Greetings Journal Reader! As the leaves begin to turn, and the cooler weather sets in, we think about coming together with friends, & family. Despite the trials we’ve faced collectively during the past few months, every one of us is still blessed. This month, take the opportunity to be kind, help others, and recognize value in every one you meet. Even that person you don’t particularly like is here to help you grow & learn. Something as simple as saying “hello” to a stranger can change someone’s life. This month’s Ask Dr. P answers some very important questions about your gallbladder and preventing gallbladder disease. Enjoy!
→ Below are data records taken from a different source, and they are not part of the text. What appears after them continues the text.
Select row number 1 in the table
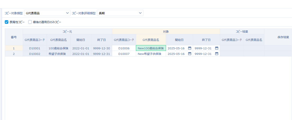The width and height of the screenshot is (292, 120). [14, 48]
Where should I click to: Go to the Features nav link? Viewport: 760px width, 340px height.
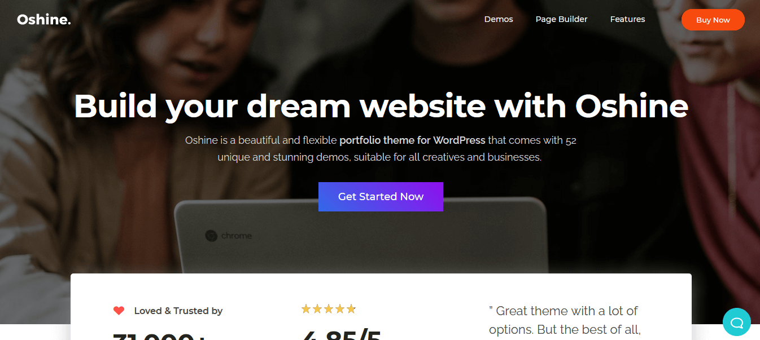[627, 19]
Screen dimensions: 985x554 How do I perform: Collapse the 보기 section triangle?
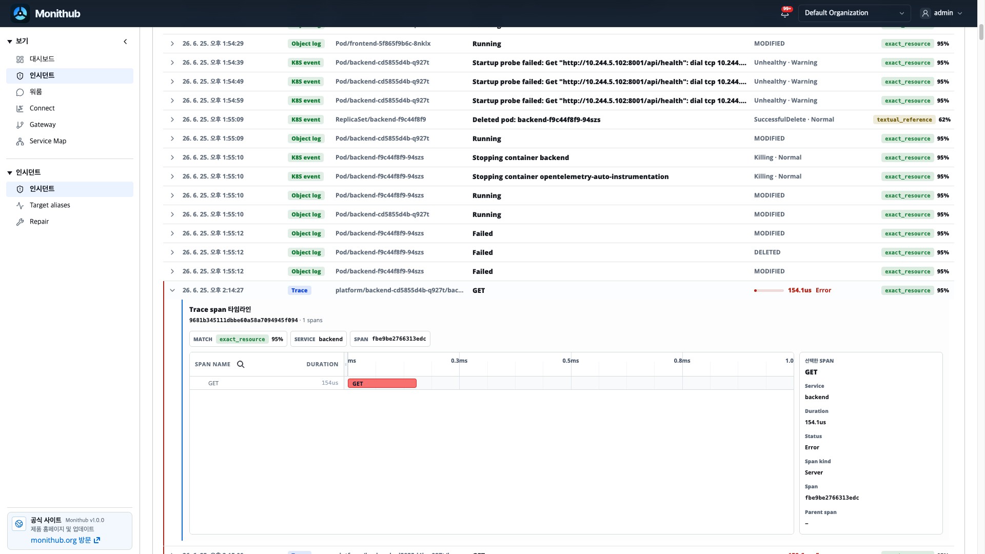click(10, 42)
Dr. P, I’ve seen my doctor for stomach pain, and she says I need my gallbladder out because of stones. Is there an alternative? Cheryl

Cheryl, your gallbladder is an organ that concentrates bile, then secretes it into the intestines to help you digest fats. Sometimes, stones form in the gallbladder, and they become problematic if they get lodged in the tube leading from your gallbladder to your intestines. If you have right upper quadrant (abdominal) pain, usually while lying down, nausea, vomiting, or fat intolerance, you may have gallstones. This can be confirmed by an ultrasound of the abdomen. If stones are found, your options are to either use medicines to dissolve them, (if they are not lodged in the tube); change your diet, (which can prevent stones from getting bigger, and may prevent new ones from forming); or get your gallbladder removed surgically. If the stones are small, they can sometimes pass through if you use antispasm drugs or natural medicines. An investigational alternative is using soundwaves (lithotripsy) to break up the stones into smaller pieces so they can pass through. The key is to prevent the condition from getting worse through dietary changes, and medicines (natural & conventional). You want to prevent the need for emergency gallbladder surgery, as 1/20 people die from it, and once your gallbladder is removed, you must replace the bile it secreted, by taking a digestive aid with meals for the rest of your life. If you need to have the surgery because of regular pain, or the stone is lodged, then you should still change your diet to prevent stones from forming in the tubes, which are left intact. Clearly prevention is best.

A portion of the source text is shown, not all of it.